◆ Text:
— START —

And it can have a profound effect because the acidity of the oceans has grown by some 35 percent because of the amount of CO2, and that's affecting the pH-acidity relationship, which affects all crustaceans -- so starfish, shrimp, skin -- lobsters, crabs, et cetera -- and the barrier reefs.  They are particularly concerned off Australia they may be literally losing the barrier reefs as a consequence of what is going on.

So every single warning, ladies and gentlemen, that Mother Earth herself is giving us is coming back at a greater rate and to a greater degree than our best scientists have predicted.  And so this becomes more compelling than ever because the scientists have also told us, up until two years ago, that we could tolerate a 550 parts-per-million greenhouse gas emission level, which translates into a 3 degrees Centigrade increase in the temperature of the Earth.  They don't tell us that anymore. 

Because of this rapid feedback, we now have had science in America and across the globe tell us no, we can't tolerate 3 degrees -- it's now down to 2 degrees before you get to the tipping point of catastrophic transition -- and 2 degrees and 450 parts per million. 

Now, why is that important?  Well, it's important for very simple reasons.  We are today at 380 -- 370, 380 parts per million.  Before the Industrial Revolution we were at 270.  So it took the entire Industrial Revolution up until now to get us to the 380 parts per million.  That is a cushion that we have up until 450.  You can do the math.  We're already warmed by .8 degrees Centigrade. 

What is up in the atmosphere today and what we are putting up in the atmosphere at a greater level every single day, not a lesser level, is continuing to do damage and will continue to do damage, barring some scientific discovery nobody yet knows about, and the half-life of that CO2 is such that 70 or 80 years from now what's up there today will still be doing damage.  So you can anticipate probably an increase of somewhere in the vicinity of a minimum of .8 further or so, which brings you to 1.6, 1.5, whatever you want to take it at, and that's a cushion of .5, .4 degrees in terms of what you have in terms of temperature increase and a cushion of very little in terms of the increase in parts per million.

The reason that is so important is, over the next 25 years, ladies and gentlemen, oil consumption in developing Asian nations is going to double to 32 million barrels per day, accounting for 80 percent of the increased global demand in the use of fossil fuels, not to mention our own increase in demand.  And right now China is building one pulverized coal-fired power plant per week, and we're planning to build about a hundred next year, over the course of the next couple years. 

China last year built the equivalent -- when we talk about a power plant in America, we usually talk about a power plant that's about 5,000 -- upwards of -- megawatts.  China last year built 114,000 megawatts of power plants, all pulverized coal plants.  This year they are building some 90,000.  And the likelihood is that if we continue without this mitigation and transition, we're going to go up to 700 parts per million on the current pace.

— END —

◆ Given data:
— START —

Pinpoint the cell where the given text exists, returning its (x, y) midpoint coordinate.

— END —

◆ To-do list:
1) Reproduce the climate speech from "And it can have" to "is going on.".
2) Answer these questions from the climate speech:
(a) By how much has the acidity of the oceans grown?
(b) What was the parts-per-million level before the Industrial Revolution?
(c) How many megawatts of power plants did China build last year?
Base every answer on the climate speech alone.

◆ The answers:
1)
And it can have a profound effect because the acidity of the oceans has grown by some 35 percent because of the amount of CO2, and that's affecting the pH-acidity relationship, which affects all crustaceans -- so starfish, shrimp, skin -- lobsters, crabs, et cetera -- and the barrier reefs.  They are particularly concerned off Australia they may be literally losing the barrier reefs as a consequence of what is going on.

2)
(a) By some 35 percent.
(b) 270 parts per million.
(c) 114,000 megawatts.